New details released by The Washington Post on Wednesday show that senior Obama administration aides knew about the 2012 Colombia prostitution scandal in which a prostitute supposedly stayed as a guest in the Cartagena, Colombia hotel room of a presidential advance-team member.
The Secret Service shared information including hotel records and firsthand accounts twice with top White House officials in the weeks after the scandal first broke, reported the Post, but administration officials brushed them off as inconsequential.
"Each time, [then-White House Counsel Kathryn Ruemmler] and other presidential aides conducted an interview with the advance-team member and concluded that he had done nothing wrong," said the Post.
The Post also reported that the inspector general's office ordered for evidence to be withheld to lessen the political consequences due to it being "in the heat of an election year." Releasing the information at that time could potentially "embarrass the administration," David Nieland, the DHS inspector general's lead investigator, was told by his superiors.

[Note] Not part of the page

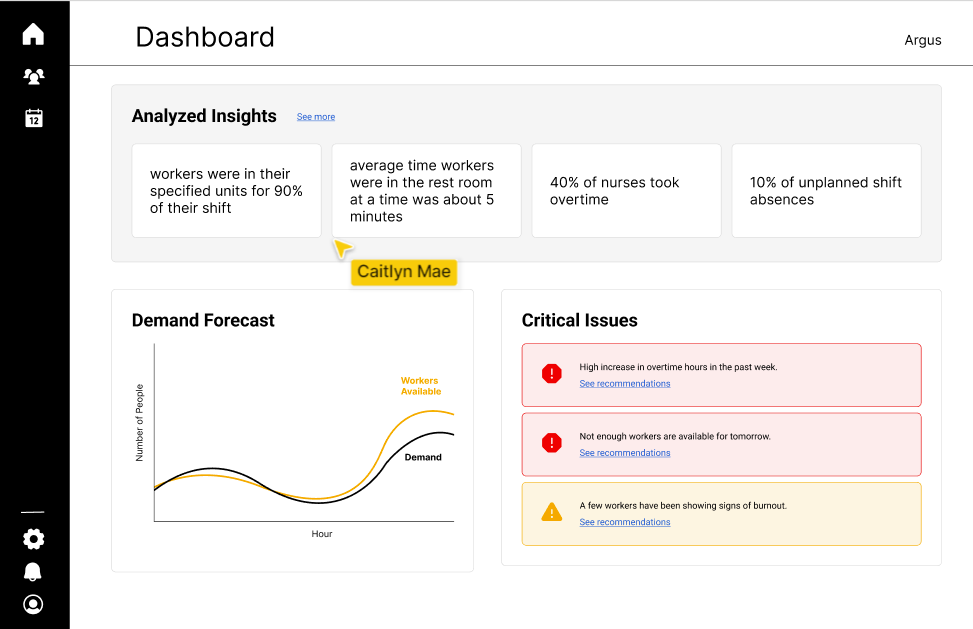Open settings gear icon in sidebar
Screen dimensions: 973x629
[x=33, y=539]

"We were directed at the time . . . to delay the report of the investigation until after the 2012 election," Nieland told Senate staffers, according to three people with knowledge of his statement, the Post reported.
Inspector general investigators fought "heatedly with each other over whether to pursue White House team members' possible involvement," said the Post, and "office staffers who raised questions about a White House role said they were put on administrative leave as a punishment for doing so."
Ten Secret Service members lost their jobs due to how they behaved in Cartagena - their excessive drinking and contact with foreign nationals jeopardized national security, claimed the White House.
The White House has denied having any knowledge on wrongdoings, which they repeated again Wednesday after the Post published their story.
"As was reported more than two years ago, the White House conducted an internal review that did not identify any inappropriate behavior on the part of the White House advance team," said principal deputy White House press secretary Eric Schultz.